Princess Diana’s brother had mental health treatment after writing tell-all memoir


Princess Diana’s brother Charles Spencer had mental health treatment after suffering a breakdown while writing his tell-all memoir.
The 9th Earl Spencer, 59, has revealed in his new autobiography ‘A Very Private School’ how he suffered physical and sexual abuse as a child while he was educated during the 1970s at Maidwell Hall boarding school in Northamptonshire.
He has now told BBC One show ‘Sunday with Laura Kuenssberg’ about how he had to seek counselling at a “residential treatment centre” last year due to the “trauma” of reliving the abuse during the writing of the book, which he said sparked a “breakdown”.
Charles added: “Confronting... evil is a very, well, it’s cataclysmic really.
“I’ve always been intrigued by what humans are capable of doing for each other.”
When host Laura, 47, asked how detailing his experiences of abuse in his book had affected him, Charles said he was taken to a “very dark place” – adding:
“I had endless nightmares.”
The uncle of Prince Harry and Prince William also revealed he has not had an alcoholic drink for “many weeks”, and admitted he had undergone EMDR therapy.
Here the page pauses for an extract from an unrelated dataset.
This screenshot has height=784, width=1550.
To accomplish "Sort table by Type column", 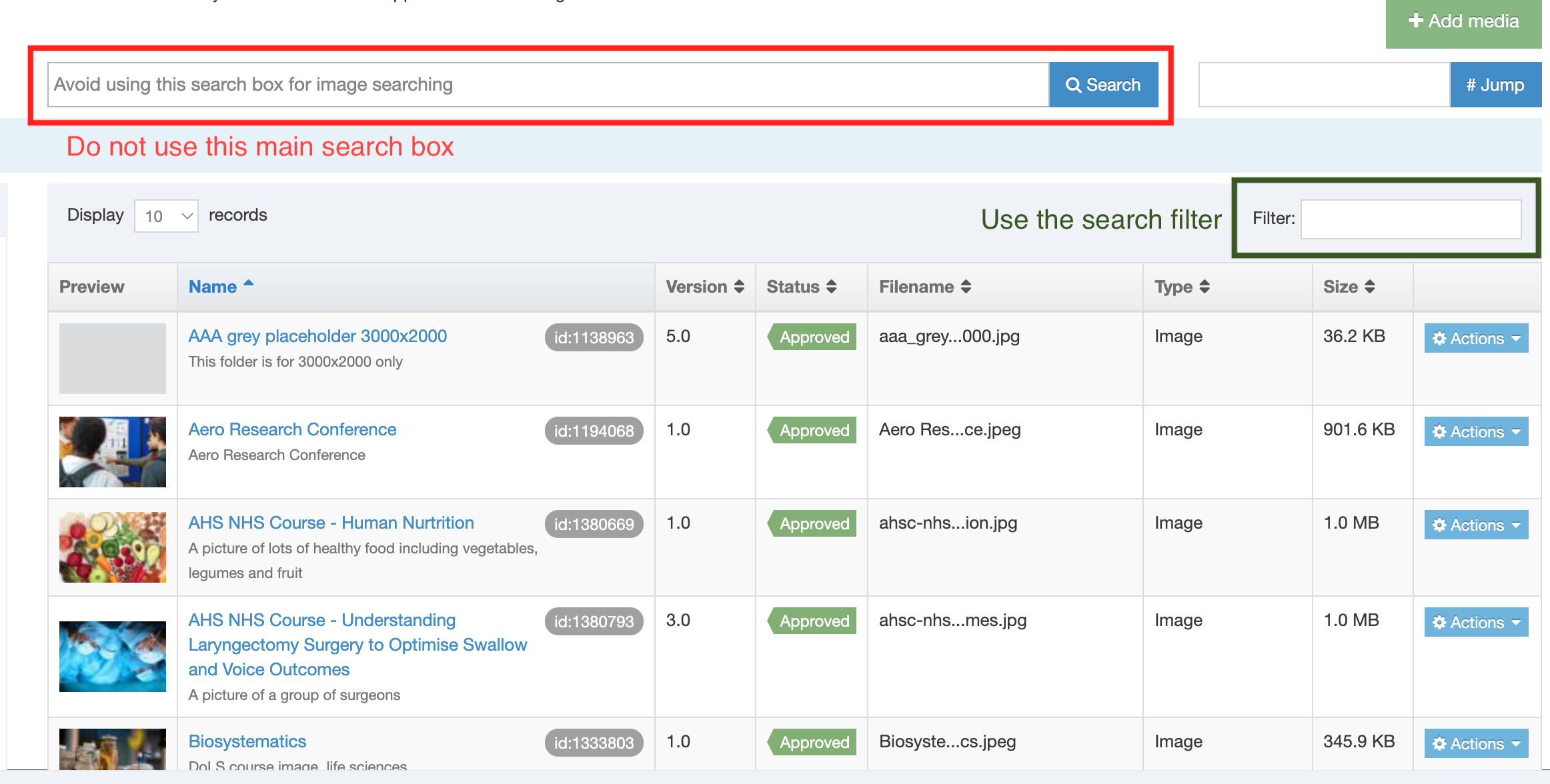I will click(x=1204, y=287).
It stands for eye movement desensitisation and reprocessing and is a form of therapy designed to reduce the effects of post-traumatic stress disorder.
Charles said on the BBC show he did not feel suicidal after writing the book, but did start to ask “what’s the point” in things as he revisited his childhood trauma.
He revealed in his memoir, published on 14 March, he was molested by a female assistant matron at the age of 11 at the Northamptonshire prep school – describing her as a “voracious paedophile”.